## DATA FOR THIS EXERCISE

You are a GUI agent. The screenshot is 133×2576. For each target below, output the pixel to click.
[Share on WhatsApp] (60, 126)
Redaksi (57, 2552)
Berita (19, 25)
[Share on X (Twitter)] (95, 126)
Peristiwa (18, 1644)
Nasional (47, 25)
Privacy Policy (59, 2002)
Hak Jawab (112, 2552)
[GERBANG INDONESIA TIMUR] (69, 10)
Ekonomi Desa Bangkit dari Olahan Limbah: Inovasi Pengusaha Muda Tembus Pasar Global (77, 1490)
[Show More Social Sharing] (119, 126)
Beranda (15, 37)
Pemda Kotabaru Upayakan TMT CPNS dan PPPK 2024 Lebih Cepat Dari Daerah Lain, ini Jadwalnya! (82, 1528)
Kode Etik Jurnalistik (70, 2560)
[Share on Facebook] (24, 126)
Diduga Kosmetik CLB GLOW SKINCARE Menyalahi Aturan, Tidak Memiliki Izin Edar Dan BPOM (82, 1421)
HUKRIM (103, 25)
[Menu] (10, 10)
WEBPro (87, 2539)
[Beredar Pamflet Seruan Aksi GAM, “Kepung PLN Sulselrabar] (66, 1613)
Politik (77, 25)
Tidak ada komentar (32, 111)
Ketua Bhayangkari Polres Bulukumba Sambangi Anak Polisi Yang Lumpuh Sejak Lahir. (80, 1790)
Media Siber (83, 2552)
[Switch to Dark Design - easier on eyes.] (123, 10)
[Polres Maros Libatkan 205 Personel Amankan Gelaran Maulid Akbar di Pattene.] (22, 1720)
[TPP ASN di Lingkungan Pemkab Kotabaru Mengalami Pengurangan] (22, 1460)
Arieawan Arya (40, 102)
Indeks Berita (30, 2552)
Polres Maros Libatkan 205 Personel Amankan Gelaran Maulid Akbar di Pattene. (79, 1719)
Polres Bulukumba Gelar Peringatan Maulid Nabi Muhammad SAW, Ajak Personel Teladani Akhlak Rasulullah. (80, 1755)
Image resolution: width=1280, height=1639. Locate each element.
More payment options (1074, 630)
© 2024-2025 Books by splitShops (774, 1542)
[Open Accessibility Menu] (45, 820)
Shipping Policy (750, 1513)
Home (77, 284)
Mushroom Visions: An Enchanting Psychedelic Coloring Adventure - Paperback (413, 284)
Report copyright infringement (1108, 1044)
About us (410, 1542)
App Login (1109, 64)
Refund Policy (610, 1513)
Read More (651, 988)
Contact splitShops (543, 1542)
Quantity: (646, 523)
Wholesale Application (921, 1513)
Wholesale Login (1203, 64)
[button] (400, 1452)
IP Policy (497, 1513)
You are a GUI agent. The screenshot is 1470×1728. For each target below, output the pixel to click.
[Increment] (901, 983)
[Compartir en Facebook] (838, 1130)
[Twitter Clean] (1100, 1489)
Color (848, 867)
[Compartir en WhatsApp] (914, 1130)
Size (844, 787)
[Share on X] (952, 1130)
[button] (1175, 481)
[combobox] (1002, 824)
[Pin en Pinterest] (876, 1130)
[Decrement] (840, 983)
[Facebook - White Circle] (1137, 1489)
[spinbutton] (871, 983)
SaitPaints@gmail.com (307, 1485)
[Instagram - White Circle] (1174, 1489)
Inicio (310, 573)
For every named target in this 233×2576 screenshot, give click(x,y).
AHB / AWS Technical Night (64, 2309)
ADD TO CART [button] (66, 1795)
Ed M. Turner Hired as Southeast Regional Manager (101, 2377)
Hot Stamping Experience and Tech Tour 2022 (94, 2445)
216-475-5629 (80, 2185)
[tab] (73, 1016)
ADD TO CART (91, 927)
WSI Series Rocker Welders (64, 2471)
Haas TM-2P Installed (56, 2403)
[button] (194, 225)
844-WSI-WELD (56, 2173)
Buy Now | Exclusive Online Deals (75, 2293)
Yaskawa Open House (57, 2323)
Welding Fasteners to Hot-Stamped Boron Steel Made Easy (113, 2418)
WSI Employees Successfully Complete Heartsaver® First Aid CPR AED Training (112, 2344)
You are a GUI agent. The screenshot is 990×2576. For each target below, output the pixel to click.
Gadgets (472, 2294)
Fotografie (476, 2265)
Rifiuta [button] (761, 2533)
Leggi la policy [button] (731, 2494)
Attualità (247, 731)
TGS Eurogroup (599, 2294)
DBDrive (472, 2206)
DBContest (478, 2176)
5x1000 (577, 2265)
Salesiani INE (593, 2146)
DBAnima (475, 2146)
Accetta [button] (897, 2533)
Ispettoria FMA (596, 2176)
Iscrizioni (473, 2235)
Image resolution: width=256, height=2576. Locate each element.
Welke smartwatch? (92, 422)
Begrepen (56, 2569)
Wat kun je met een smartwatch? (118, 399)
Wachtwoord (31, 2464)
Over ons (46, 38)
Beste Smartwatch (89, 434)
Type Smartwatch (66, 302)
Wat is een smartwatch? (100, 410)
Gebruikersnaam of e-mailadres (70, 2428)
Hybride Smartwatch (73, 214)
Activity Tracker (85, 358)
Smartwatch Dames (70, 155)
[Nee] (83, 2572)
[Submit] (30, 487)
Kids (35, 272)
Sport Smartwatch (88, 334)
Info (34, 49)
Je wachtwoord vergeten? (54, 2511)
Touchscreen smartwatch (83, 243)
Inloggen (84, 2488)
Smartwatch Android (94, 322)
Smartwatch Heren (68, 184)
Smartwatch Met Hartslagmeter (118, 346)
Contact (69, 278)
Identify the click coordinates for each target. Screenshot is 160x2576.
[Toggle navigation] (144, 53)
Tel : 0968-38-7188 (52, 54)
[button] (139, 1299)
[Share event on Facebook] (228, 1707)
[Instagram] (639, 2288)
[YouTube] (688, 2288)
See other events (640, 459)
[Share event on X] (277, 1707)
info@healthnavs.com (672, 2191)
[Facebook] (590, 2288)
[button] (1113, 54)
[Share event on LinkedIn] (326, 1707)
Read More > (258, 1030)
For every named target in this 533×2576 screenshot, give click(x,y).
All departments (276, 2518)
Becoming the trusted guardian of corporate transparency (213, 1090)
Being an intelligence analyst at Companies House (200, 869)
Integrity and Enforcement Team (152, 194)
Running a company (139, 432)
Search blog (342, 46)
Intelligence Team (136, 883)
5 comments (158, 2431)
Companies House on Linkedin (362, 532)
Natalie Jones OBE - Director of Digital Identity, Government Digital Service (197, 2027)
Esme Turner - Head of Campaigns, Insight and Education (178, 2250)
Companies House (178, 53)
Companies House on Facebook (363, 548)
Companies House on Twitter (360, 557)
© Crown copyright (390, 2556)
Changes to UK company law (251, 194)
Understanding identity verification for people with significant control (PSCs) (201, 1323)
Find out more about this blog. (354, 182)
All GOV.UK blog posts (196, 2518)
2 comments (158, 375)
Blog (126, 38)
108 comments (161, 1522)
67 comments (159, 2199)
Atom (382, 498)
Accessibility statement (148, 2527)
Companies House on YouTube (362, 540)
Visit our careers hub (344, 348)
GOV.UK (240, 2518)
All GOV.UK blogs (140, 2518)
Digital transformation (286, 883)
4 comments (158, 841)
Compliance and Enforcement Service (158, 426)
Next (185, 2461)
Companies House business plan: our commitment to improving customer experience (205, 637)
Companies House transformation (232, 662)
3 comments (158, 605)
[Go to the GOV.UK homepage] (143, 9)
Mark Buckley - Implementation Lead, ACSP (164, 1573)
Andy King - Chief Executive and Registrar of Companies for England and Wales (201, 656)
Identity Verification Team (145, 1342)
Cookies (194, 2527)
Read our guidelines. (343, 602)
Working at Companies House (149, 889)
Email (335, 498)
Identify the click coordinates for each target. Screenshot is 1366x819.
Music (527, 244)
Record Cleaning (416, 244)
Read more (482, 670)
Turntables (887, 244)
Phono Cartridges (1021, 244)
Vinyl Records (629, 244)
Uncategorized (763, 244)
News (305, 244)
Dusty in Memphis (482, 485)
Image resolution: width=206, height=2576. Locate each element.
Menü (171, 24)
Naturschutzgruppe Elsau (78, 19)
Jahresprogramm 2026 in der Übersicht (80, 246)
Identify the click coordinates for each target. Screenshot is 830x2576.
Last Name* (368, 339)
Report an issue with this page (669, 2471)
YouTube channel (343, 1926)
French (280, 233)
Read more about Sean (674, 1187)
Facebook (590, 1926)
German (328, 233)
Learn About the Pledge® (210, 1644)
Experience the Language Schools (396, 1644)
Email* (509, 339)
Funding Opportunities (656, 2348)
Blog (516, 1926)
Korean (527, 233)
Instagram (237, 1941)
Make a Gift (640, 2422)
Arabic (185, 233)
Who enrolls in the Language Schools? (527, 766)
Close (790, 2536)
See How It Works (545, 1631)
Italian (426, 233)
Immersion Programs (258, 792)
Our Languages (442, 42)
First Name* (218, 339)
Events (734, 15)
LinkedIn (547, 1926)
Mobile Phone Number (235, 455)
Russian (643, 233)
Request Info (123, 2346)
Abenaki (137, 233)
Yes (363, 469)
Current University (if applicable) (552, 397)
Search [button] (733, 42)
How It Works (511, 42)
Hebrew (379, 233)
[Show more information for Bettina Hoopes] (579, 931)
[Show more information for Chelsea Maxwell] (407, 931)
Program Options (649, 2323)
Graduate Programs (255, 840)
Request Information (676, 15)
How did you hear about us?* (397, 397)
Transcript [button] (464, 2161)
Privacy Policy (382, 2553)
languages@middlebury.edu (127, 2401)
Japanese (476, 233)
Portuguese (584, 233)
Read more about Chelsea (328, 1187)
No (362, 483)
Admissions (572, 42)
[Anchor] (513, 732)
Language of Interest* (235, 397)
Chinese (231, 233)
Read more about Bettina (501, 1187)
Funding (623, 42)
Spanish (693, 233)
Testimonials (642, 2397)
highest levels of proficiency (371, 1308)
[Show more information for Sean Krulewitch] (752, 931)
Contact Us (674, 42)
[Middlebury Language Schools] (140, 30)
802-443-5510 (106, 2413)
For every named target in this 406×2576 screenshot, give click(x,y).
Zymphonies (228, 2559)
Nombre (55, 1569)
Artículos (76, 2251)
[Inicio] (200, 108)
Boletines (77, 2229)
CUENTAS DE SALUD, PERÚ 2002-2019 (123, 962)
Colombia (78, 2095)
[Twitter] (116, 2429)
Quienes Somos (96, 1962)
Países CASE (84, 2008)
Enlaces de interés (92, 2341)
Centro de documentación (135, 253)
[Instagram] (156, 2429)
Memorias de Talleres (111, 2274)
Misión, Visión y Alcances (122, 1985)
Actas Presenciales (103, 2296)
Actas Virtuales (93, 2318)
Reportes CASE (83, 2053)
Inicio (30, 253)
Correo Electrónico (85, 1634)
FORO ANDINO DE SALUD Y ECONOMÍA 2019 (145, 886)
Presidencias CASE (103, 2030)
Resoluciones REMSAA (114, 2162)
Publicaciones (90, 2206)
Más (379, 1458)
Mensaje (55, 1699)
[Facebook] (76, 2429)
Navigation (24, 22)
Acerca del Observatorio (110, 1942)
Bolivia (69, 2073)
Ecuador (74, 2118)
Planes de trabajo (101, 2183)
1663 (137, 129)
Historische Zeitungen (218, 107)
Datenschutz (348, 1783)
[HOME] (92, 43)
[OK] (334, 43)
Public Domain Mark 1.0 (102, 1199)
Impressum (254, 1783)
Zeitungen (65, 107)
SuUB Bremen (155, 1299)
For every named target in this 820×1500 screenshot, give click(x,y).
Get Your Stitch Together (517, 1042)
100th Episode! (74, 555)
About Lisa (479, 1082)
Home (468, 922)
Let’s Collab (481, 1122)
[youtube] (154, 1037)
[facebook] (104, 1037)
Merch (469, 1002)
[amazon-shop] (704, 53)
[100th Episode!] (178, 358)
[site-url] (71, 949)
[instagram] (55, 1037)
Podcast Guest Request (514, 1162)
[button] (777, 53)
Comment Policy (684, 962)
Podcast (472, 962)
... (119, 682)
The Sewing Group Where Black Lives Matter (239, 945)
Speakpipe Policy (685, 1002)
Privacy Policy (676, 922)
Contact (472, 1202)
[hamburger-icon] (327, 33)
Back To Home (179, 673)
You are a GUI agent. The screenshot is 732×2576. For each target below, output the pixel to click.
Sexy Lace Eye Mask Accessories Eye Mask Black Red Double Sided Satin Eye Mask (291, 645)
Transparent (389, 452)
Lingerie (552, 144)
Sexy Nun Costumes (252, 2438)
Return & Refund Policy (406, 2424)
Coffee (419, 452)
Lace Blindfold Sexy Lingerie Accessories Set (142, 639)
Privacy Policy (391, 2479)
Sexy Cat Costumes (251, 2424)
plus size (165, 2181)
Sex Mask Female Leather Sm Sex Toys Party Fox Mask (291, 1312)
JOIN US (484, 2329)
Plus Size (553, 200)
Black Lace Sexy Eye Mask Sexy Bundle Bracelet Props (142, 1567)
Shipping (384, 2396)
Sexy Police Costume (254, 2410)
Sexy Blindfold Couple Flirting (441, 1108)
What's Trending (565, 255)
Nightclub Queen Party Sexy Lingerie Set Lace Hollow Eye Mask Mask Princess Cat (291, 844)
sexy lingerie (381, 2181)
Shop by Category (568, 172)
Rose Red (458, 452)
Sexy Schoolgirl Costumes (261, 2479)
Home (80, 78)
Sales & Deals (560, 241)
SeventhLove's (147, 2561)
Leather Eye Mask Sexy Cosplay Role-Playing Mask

## WHAT IS BEING ASKED
Among the entries above, find the line with "Hybride Smartwatch (73, 214)" and the line with "Contact (69, 278)"; give again exactly these two lines and all lines between them.

## ANSWER SECTION
Hybride Smartwatch (73, 214)
Activity Tracker (85, 358)
Smartwatch Dames (70, 155)
[Nee] (83, 2572)
[Submit] (30, 487)
Kids (35, 272)
Sport Smartwatch (88, 334)
Info (34, 49)
Je wachtwoord vergeten? (54, 2511)
Touchscreen smartwatch (83, 243)
Inloggen (84, 2488)
Smartwatch Android (94, 322)
Smartwatch Heren (68, 184)
Smartwatch Met Hartslagmeter (118, 346)
Contact (69, 278)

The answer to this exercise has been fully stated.